According to data released by the Chinese Ministry of Finance, in 2024, the income from the transfer of state-owned land use rights in local government government funds of the Chinese Communist Party amounted to 4.87 trillion yuan, a decrease of 16% compared to the previous year. This marks the third consecutive year of double-digit decline since 2022.

In 2024, the income from land sales in the Chinese Communist authorities decreased by 16% compared to the previous year, marking the third consecutive year of double-digit decline since 2022, and the decrease in 2024 was greater than the 13.2% decrease in 2023. Compared to the peak in 2021, local land transfer income in 2024 decreased by approximately 3.8 trillion yuan.

National Bureau of Statistics data also shows that in 2024, national real estate development investment decreased by 10.6% compared to the previous year, the sales area of newly constructed commercial housing decreased by 12.9% compared to the previous year, and the funds in place for real estate development enterprises decreased by 17% compared to the previous year.

Experts at “First Finance and Economics” believe that the continuous decline in land revenue is mainly due to insufficient willingness of residents to buy houses and the tight funding situation of real estate developers, leading to a continued slump in the real estate and land markets, resulting in a simultaneous decrease in land transfer income. In addition, due to the economic downturn, the sluggish real estate market, tax reductions, and other factors, local tax revenues decreased last year. The consecutive decline in land transfer income has also reduced the financial resources available to local governments.

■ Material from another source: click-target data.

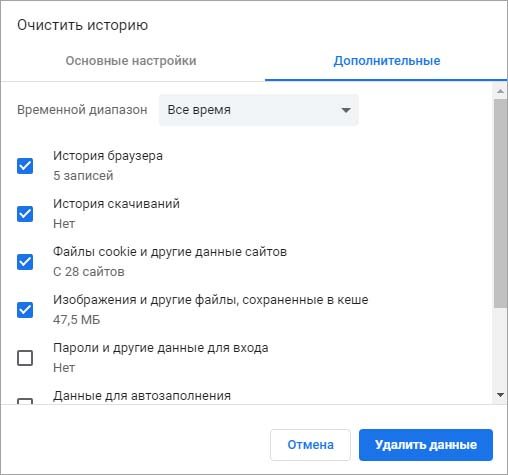This screenshot has width=508, height=475.
Task: Click the Удалить данные button
Action: [x=426, y=445]
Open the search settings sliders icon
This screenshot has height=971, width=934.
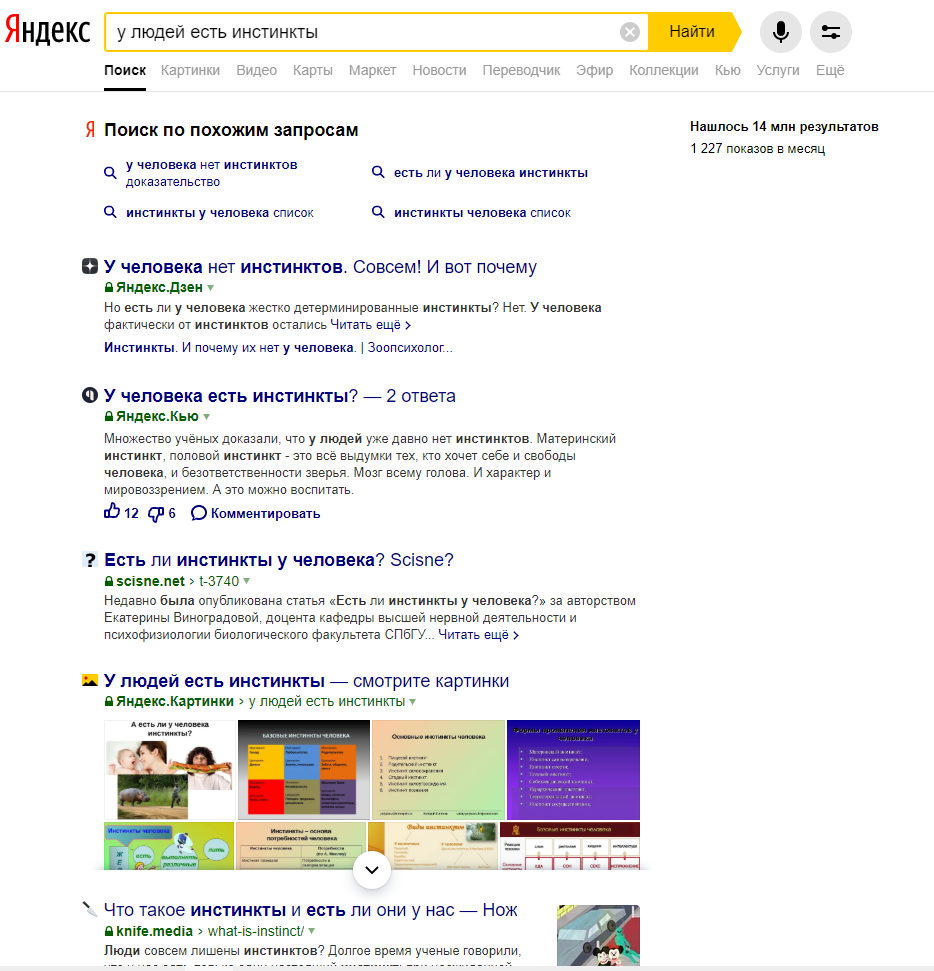click(830, 32)

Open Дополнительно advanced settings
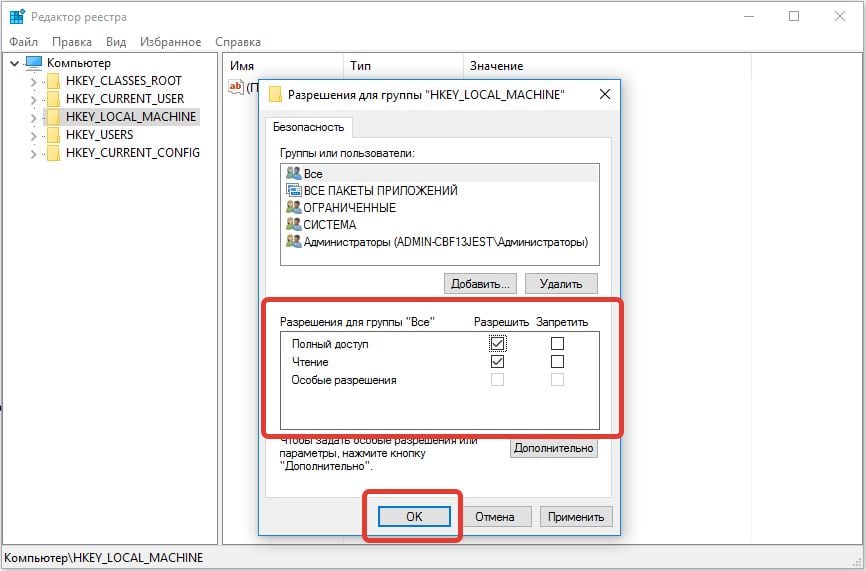(x=553, y=449)
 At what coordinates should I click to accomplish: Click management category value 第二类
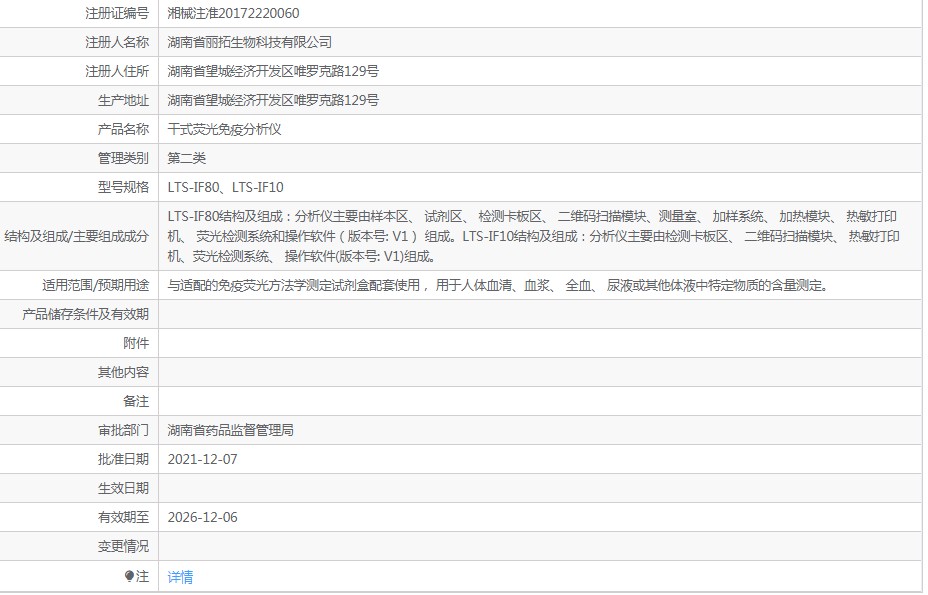(187, 158)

Lu Zhiheng, chief economist at Yuekai Securities, told “First Finance and Economics” that in the whole year of 2024, the cumulative decrease in land sales income compared to the peak in 2021 was 44.1%, approaching the cumulative decline in sales of commercial housing in the past three years. However, the rate of decline narrowed in the fourth quarter of last year.

However, several tax experts told “First Finance and Economics” that in the medium to long term, it is difficult for the land market to see a significant rebound, and the downward trend in land transfer income is unlikely to be reversed.

Regarding the situation of land sales income this year, Lu Zhiheng believes that in 2025, local governments are expected to see some improvement in the land market, and may support the land market through measures such as accelerating the supply of high-quality land parcels and activating existing land reserves. However, considering that the real estate sector is still in a period of adjustment and transition, land market transactions may continue to bottom out, and it is expected that national land transfer income will still show negative growth in 2025.

Lu Zhiheng believes, “The recovery of land transactions and real estate investment may be relatively slow, and there are still two unfavorable factors in 2025. On the one hand, the difficulty of developing existing idle land occupies business cash flow. On the other hand, the debt risks of individual large real estate enterprises have not been fully resolved, which will continue to constrain the confidence of enterprises in land acquisition.”